The German chancellor told Recep Tayyip Erdogan reintroducing the death penalty was "in no way compatible" with his country's plans to join the EU, a spokeswoman for the chancellor said.
The comments come as Mr Erdogan contemplates capital punishment for those behind the failed coup attempt in Turkey.
Turkey abolished capital punishment in 2004, allowing it to open EU accession talks the following year, but the negotiations have made little progress since then.
America's ambassador to Turkey has said it will consider any extradition request if it meets US legal requirements.
But US ambassador John Bass said his country was willing to help Turkey investigate the coup attempt, rejecting any suggestion America was trying to undermine Turkish security.
He said it was "categorically untrue" that the US had backed the coup attempt.
A man has been killed in an apparent shootout between Turkish police and military units in Ankara.
The circumstances of the shooting were not immediately made clear.
Prime Minister Binali Yildirim hinted that a refusal to transfer the 75-year-old bitter rival of President Erdogan will bring trouble to the two countries' relationship.
We would be disappointed if our (American) friends told us to present proof even though members of the assassin organisation are trying to destroy an elected government under the directions of that person.
Gulen has strongly denied any involvement in Friday's coup attempt and US Secretary of State John Kerry has said that Ankara must provide genuine evidence that withstands scrutiny when it requests his extradition.
Yildirim said that Turkey has documents detailing the responsible parties of the failed coup attempt.
The coup plotters had detailed plans on who would take ministerial posts and who would act as the head of martial law, he said.
Demonstrations are expected to take place outside the US consulate building in Turkey today, with American citizens urged to avoid the area.
The US Consulate General in Istanbul issued the warning as tensions between the two countries grew over Turkey's demands for the extradition of US-based cleric Fethullah Gulen in relation to Friday's attempted coup.
Turks have been marching and protesting in public places to demonstrate support for President Tayyip Erdogan since early on Saturday morning.
On Twitter, some accounts urged followers to meet at the US Consulate on Monday afternoon.
The prime minister of Turkey has said that is "not correct" to make a hasty decision about bringing back the death penalty following an attempted coup on Friday.
Speaking after a cabinet meeting, Binali Yildirim said the country cannot "ignore the demands of our people" but said that reinstating capital punishment would require constitutional change.
EU High Representative for Foreign Affairs Federica Mogherini said that no country that has the death penalty can become and EU member.
She said that Turkey is part of the Council of Europe and is therefore bound by the European Convention on Human Rights.
Secretary of State John Kerry has warned Turkey not to go "too far" in bringing order following Friday's attempted coup.

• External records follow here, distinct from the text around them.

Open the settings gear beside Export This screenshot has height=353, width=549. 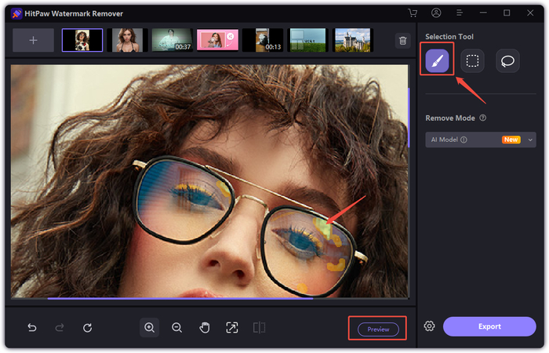[430, 326]
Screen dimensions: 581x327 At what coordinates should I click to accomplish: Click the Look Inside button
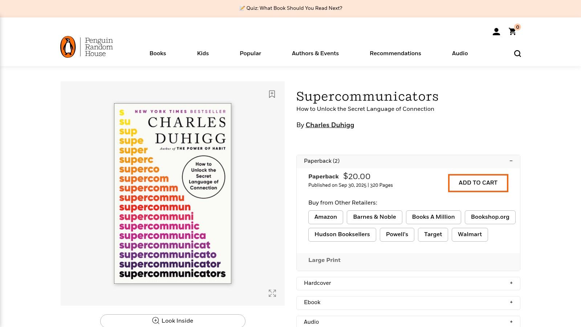pyautogui.click(x=173, y=321)
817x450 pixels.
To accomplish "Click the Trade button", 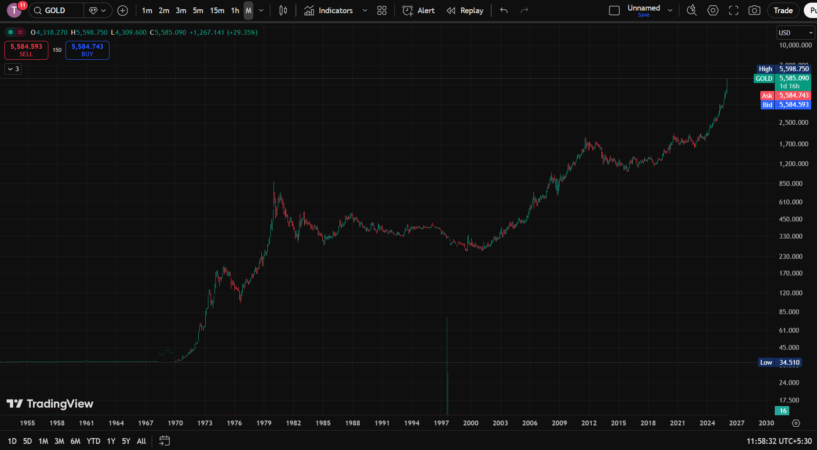I will (x=783, y=11).
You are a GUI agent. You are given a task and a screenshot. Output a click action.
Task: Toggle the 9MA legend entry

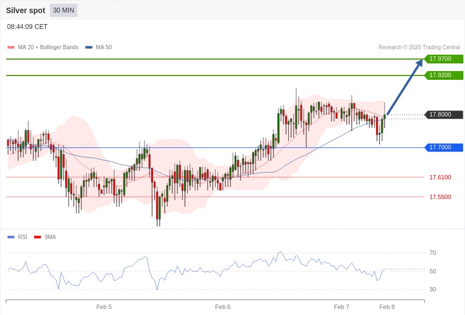click(50, 237)
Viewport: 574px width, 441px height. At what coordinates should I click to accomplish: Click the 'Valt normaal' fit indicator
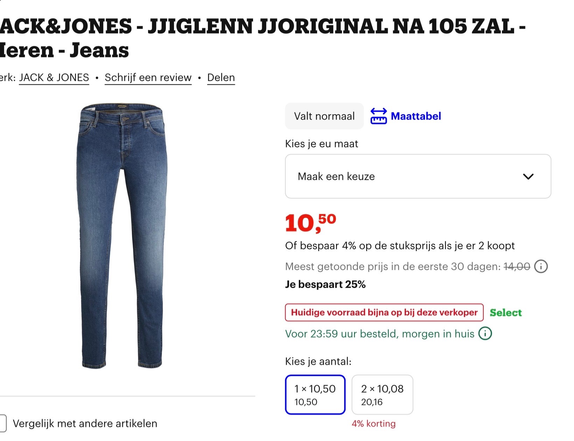click(x=324, y=116)
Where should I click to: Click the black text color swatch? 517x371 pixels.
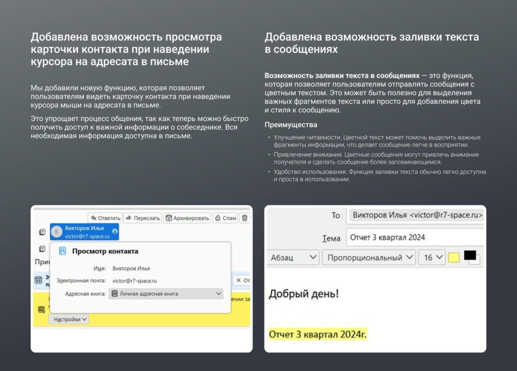pyautogui.click(x=470, y=255)
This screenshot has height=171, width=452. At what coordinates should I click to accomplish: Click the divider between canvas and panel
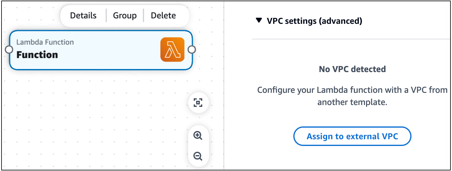(224, 92)
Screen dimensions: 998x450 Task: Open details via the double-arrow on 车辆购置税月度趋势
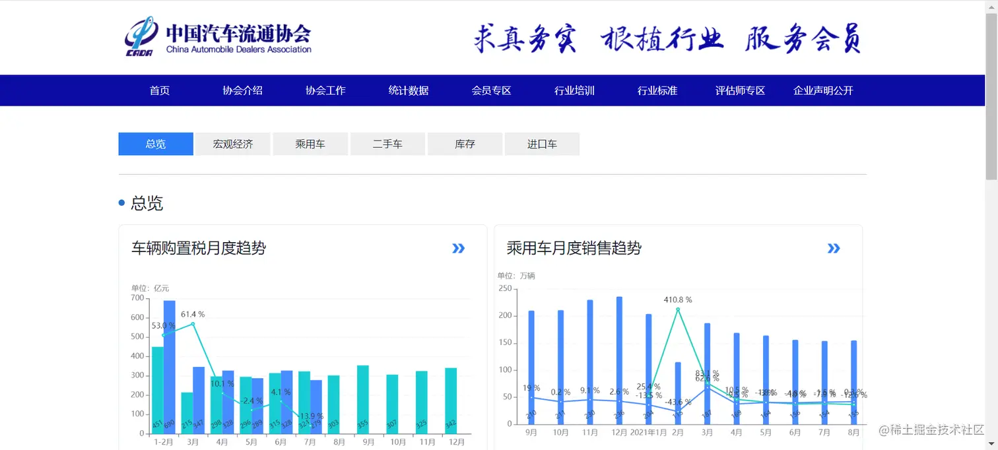[458, 248]

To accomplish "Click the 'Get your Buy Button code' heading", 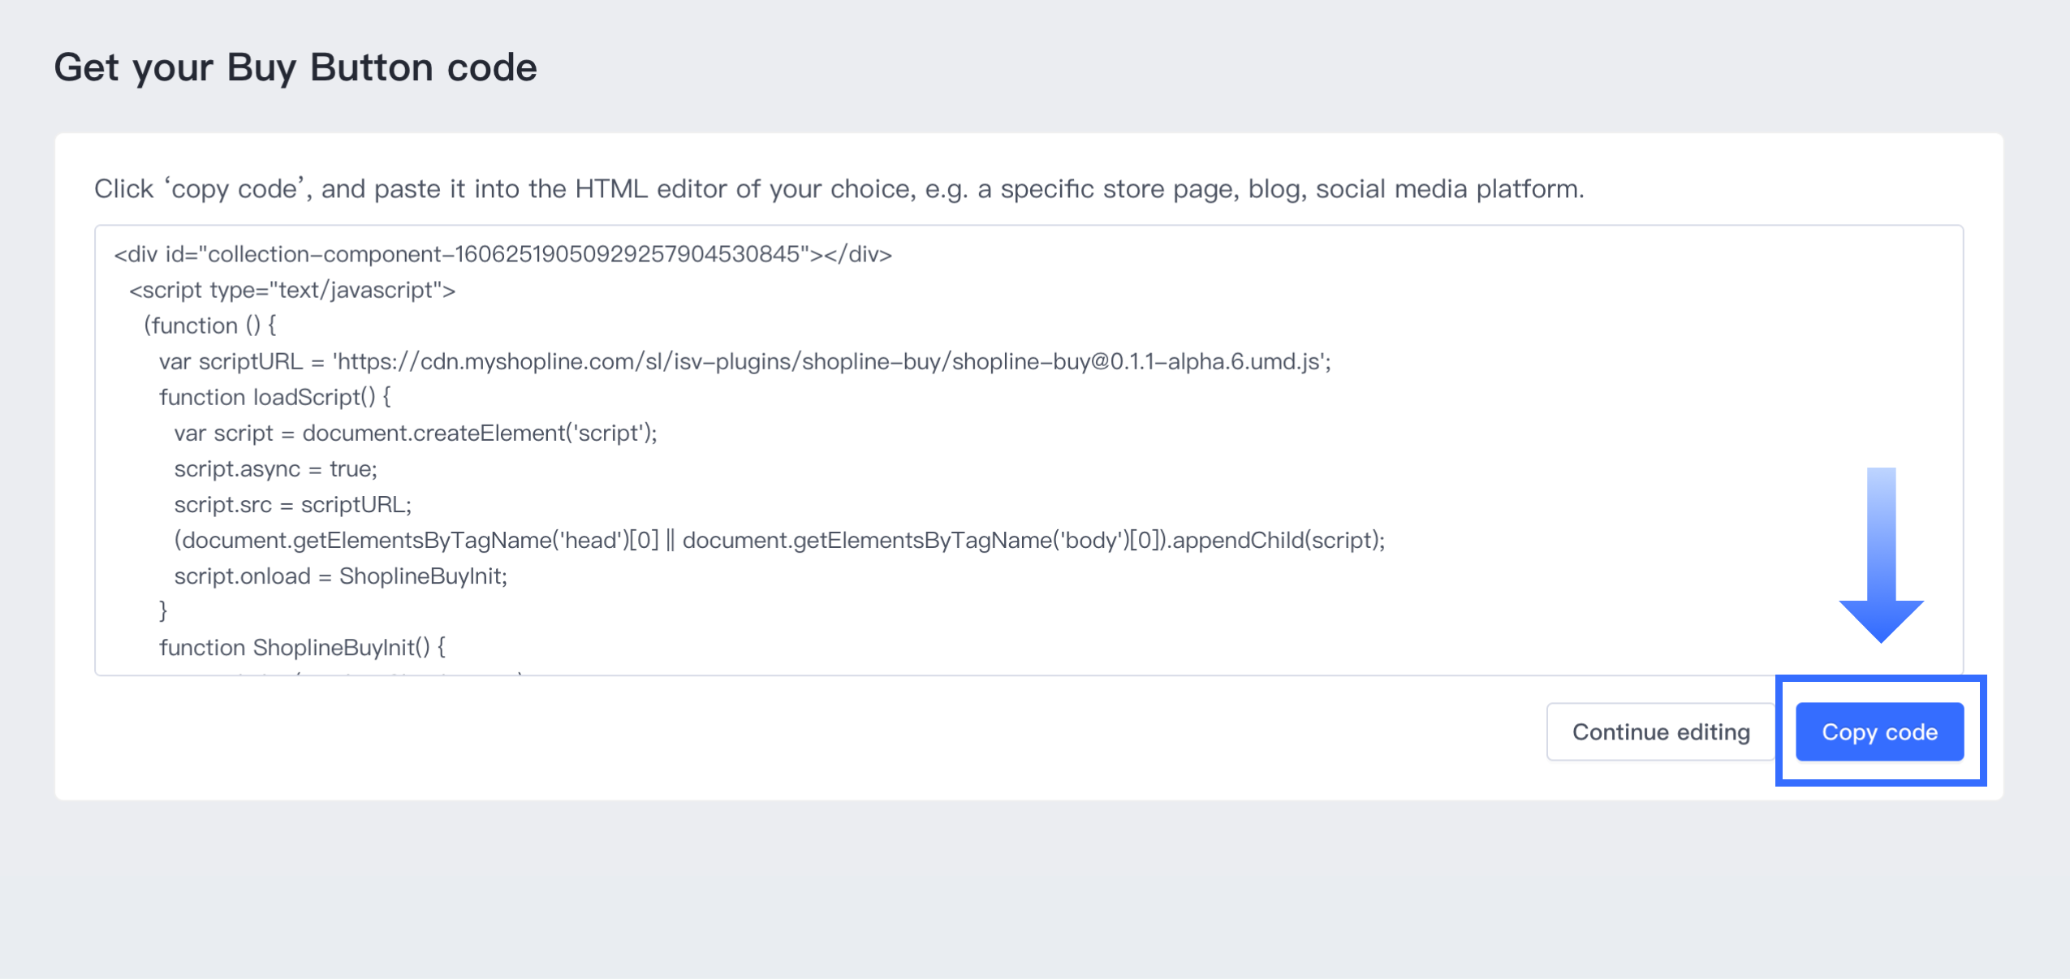I will click(x=295, y=67).
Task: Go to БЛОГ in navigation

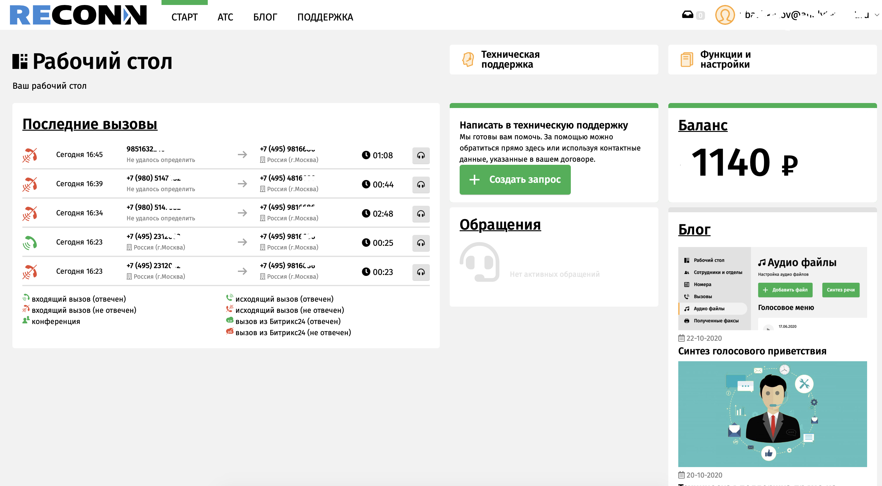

Speaking at a news conference in Brussels, Kerry said the US supports bringing the perpetrators to justice but says that President Erdogan is "firmly urged" to maintain calm, uphold the rule of law and show respect for institutions.
The US has a formal process for dealing with extradition requests, Turkey must send evidence not allegations.
Erdogan has accused Gulen, a 75-year-old cleric, of organising the attempted coup that has so far has left more than 200 people dead.
Gulen staunchly denies any involvement in the plot.
Turkey has removed 8,000 police officers from their roles due to alleged links with Friday's failed coup attempt, a senior security official has told Reuters.